Minnesota took a considerable step towards energy independence on Nov. 6, awarding nearly $3 million dollars to eight next generation energy and biofuel-related projects across the state.

The grants were awarded through the Next Generation Energy Act of 2007, a program established by Minnesota Gov. Tim Pawlenty that provides a board to develop renewable energy and biofuels policies, as well as make recommendations to the governor and legislature about how the state can invest in projects to achieve energy independence, agricultural and natural resources sustainability, and rural economic vitality.

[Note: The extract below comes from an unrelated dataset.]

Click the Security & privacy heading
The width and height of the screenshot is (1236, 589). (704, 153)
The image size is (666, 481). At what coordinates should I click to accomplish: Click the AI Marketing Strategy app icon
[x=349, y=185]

Pawlenty made the announcement on the University of Minnesota-St. Paul campus. A total of 28 proposals were submitted, all of which were ranked by a technical review committee comprised of staff from Minnesota's Department of Agriculture, Department of Natural Resources, Department of Commerce, Department of Employment and Economic Development and the Pollution Control Agency. The top eight projects selected will receive funding.

Chippewa Valley Ethanol Co., located in Benson, Minn., received $700,000 to introduce a new technology which will allow the ethanol company to use farm or wood biomass to power its existing 46 MMgy ethanol plant in order to replace 90 percent of its current natural gas usage. The company is working with Iowa-based Frontline BioEnergy LLC to install a biomass gasification technology that will provide thermal energy to the facility and enable the company to eventually transition from its current corn-based ethanol production to cellulosic ethanol production.

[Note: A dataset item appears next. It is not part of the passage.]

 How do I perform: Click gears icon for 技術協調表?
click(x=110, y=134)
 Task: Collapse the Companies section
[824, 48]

Minnesota Valley Alfalfa Producers, a farmer-owned cooperative located in Raymond, Minn., received $400,000 to demonstrate a pelletizing technology to process a variety of biomass materials to achieve more efficient storage and transporting methods.

Rick Neuvirth, a Minnesota hog producer, was awarded $220,000 to install an anaerobic digester technology at his swine operation, which will utilize manure to decrease odor emissions, lower operating costs and produce electricity to generate 100 percent of the farm's energy demands.

Williams, Minn.-based Northern Excellence Seed received $200,000 to demonstrate the viability of burning waste biomass, such as turfgrass, to generate electricity to power the facility.

The University of Minnesota Department of Forestry at St. Paul, Minn., received $100,000 to study the state's forest industry to determine logistics involving the sustainability of woody biomass supply to ensure sound policy and investment decisions.

Central Lakes College Ag Center in Wadena, Minn., received $100,000 to conduct a feasibility study regarding best-management practices for growing and harvesting switchgrass, intermediate wheatgrass, Survivor false indigo, prairie cordgrass, and miscanthus for use as cellulosic energy crops. The project involves a partnership between a Minnesota State Colleges and Universities campus, local farmers and the University of Minnesota faculty.

The final award went to the University of Minnesota at Morris, which will provide $50,000 to cover the installation costs of a biomass gasifier to serve as a campus heating plant, reducing campus energy costs. The project is intended to lead to a contract with a biomass producer, and also be a model for biomass production.